In Egyptian culture, however, this separation of gender roles was not merely a social custom, but had a theological and cosmological basis. As Erik Hornung has pointed out, the Egyptians believed that before the creation of their world, the universe was a single uniform substance that filled all space, with no internal distinctions or separate parts (1982b: 172-85). Four basic characteristics of this single substance were personified by eight gods, four male-female pairs in which both sexes served the same function. Clearly there were no gender distinctions in this substance; it was wholly androgynous, since even its characteristics were both male and female. Moreover, religious statements about the nature of things before creation included the explicit statement that the creator god had no mother and no father.
The initial creation was asexual. At the moment of creation, the creator god, who was an indistinguishable part of this undifferentiated substance, brought into existence two gods, one male and one female. Sometimes this was said to have been done through spitting or sneezing, but perhaps most often it is described as having been done through masturbation. Since the creator god himself was part of the undifferentiated nonexistence, he was sexually androgynous. He recounted that he ‘‘acted as husband with my fist, I copulated with my hand’’ (Allen 1988: 28). Since the word ‘‘hand’’ is feminine in Egyptian, this was essentially a sexual union with himself, emphasizing the androgynous character of the nonexistence of which he was an indistinguishable part.
The gods created by this act were distinguished from each other in other ways (as dry air and moisture, or as light and heat) in different versions of the story, just as the creator god who was credited with their creation varied, but the separation of their sexes was essential to the definition of existence itself. Existence was defined by such contrasts rather than by mere physical presence; nothing could exist unless it could be contrasted with something else. For men to have existed, women must have been in existence from the very same moment; the two sexes were therefore regarded as of equal antiquity and equally essential to the existence and functioning of the created universe. The maintenance of the boundaries between the two sexes and their contrasting expression in the gender roles of the population were thus essential to the existence of any people at all. It is significant that the Egyptian word for people, sometimes mistranslated as ‘‘men,’’ normally has both male and female determinatives (Fischer 2000: 46).

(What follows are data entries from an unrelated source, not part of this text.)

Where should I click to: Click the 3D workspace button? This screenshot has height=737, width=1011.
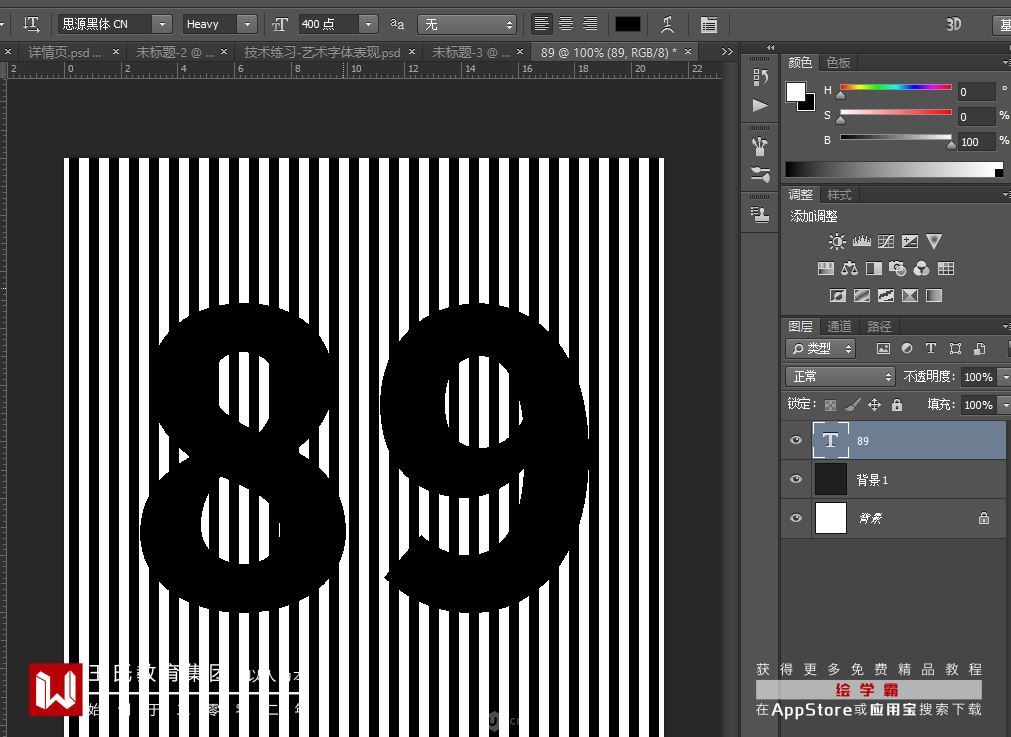[x=953, y=24]
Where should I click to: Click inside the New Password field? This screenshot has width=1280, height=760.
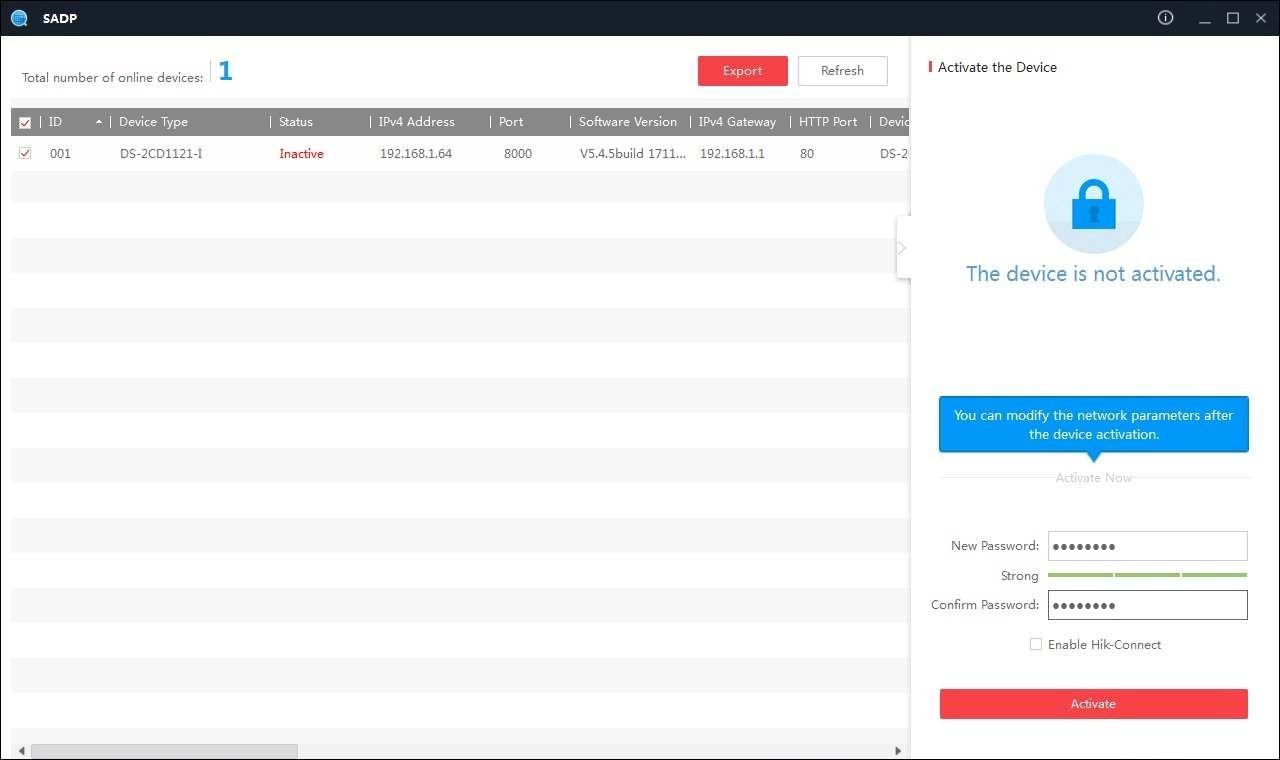(1147, 546)
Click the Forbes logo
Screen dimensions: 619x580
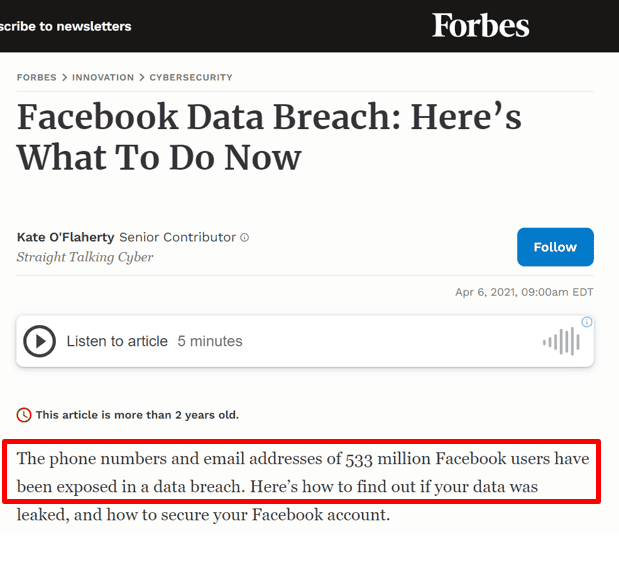tap(480, 25)
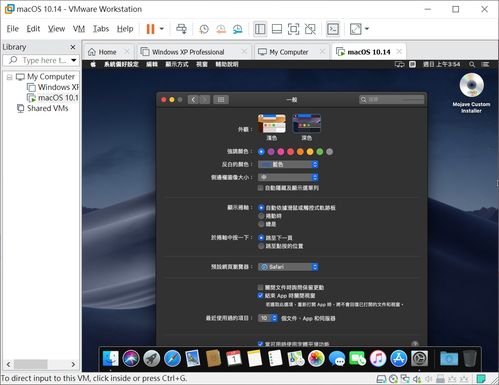
Task: Collapse the My Computer tree node
Action: click(x=9, y=77)
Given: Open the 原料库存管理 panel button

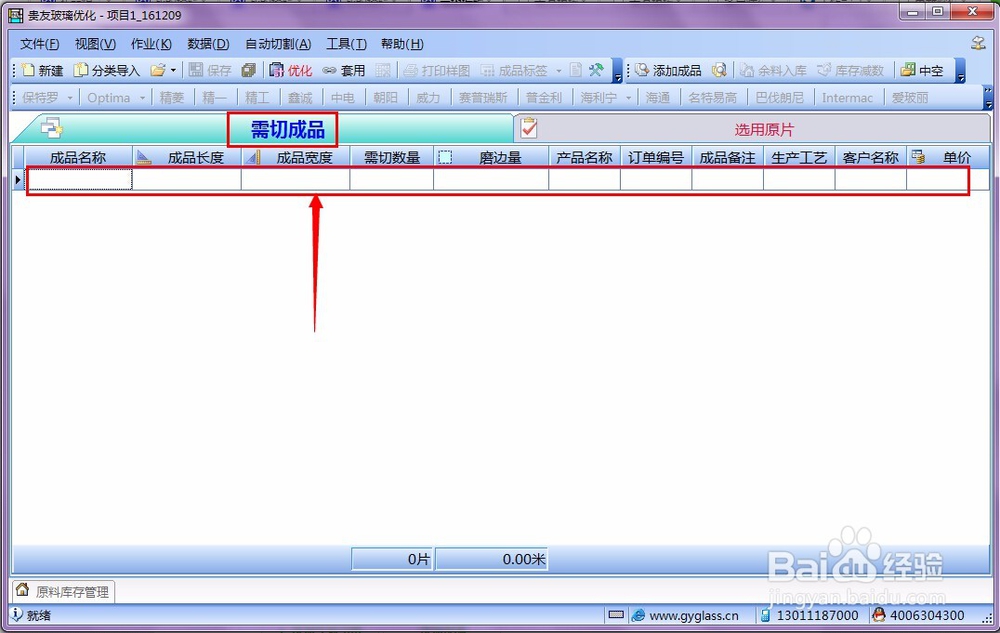Looking at the screenshot, I should pos(62,590).

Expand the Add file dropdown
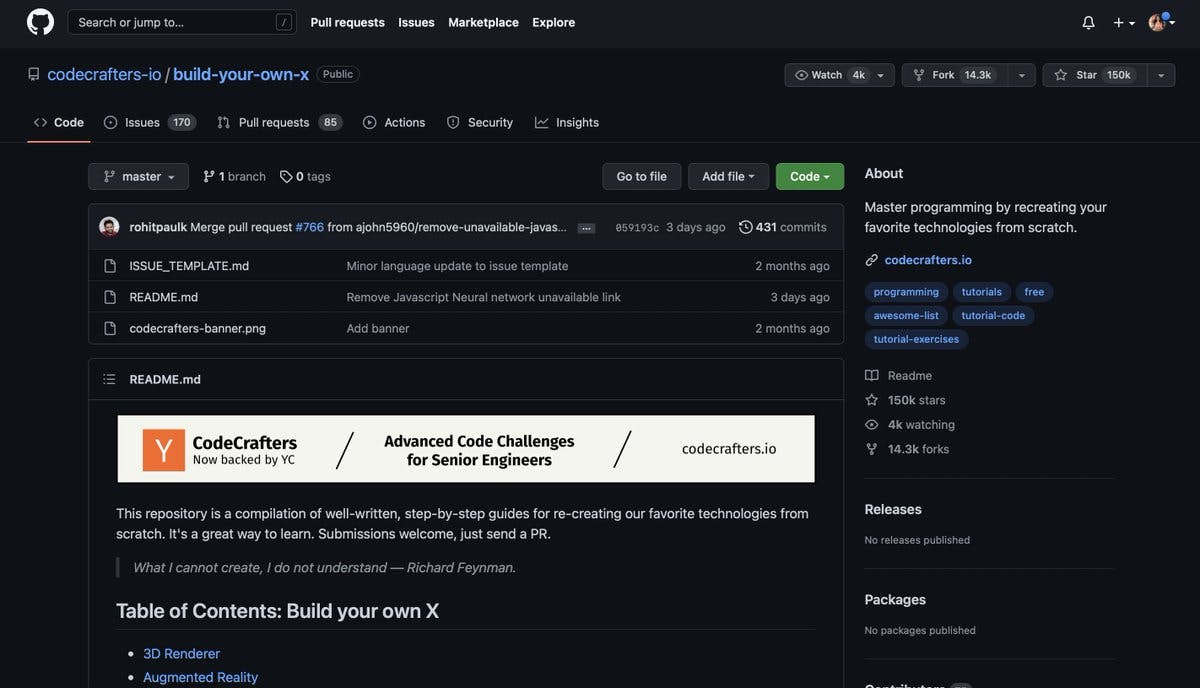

For this reason, any blurring of the boundaries between the gender roles that represented this sexual differentiation was seen as endangering existence. Maintaining the opposition of gender roles prevented the world from reverting to the uniform substance of pre-creation chaos - what was seen as nonexistence. This maintenance of opposing dualities was expressed in many aspects of ancient Egyptian life, the divisions between east and west, Upper Egypt and Lower Egypt, the valley and the desert, active historical kingship and ancestral kingship, or cyclical and linear time. But the division of the male from the female was a fundamental contrast.
In art, this contrast was expressed by contrasting skin colors. Women were conventionally represented with yellow or gold skin, while men were represented with skin of dark red or red-brown. This coloration may originally have been an exaggeration of the skin color difference created by men’s outdoor work and women’s work inside the house; in some cases peasant women could be represented with darker skin, while sedentary older men were shown in yellow. But as a general rule, the difference denoted a difference in gender.
In addition to their skin color, women, particularly elite women, were often shown in a passive pose, standing with their feet close together, and their hands embracing their husbands, or at their sides, or on their opposite shoulder, or holding lotuses to their noses. Men’s poses were more active and outgoing. One foot was conventionally shown striding forward, and one hand reached out to hold a staff or an offering, while the other held an emblem of official power. This association of physical stance with gender was particularly clear in the rare cases in which a man’s tomb chapel had been converted for a woman’s use: the pose had to be altered along with the shape of the body to indicate the gender difference (Roth 2002).
A final difference in the representations of men and women is that of scale. When a husband and wife were shown together, the wife was often, though not always, depicted at a smaller scale. Since this hierarchy of scale was also used to differentiate between kings and officials and between landlords and peasants, it is clear that women, despite their equal status mythologically, were viewed as socially inferior to men.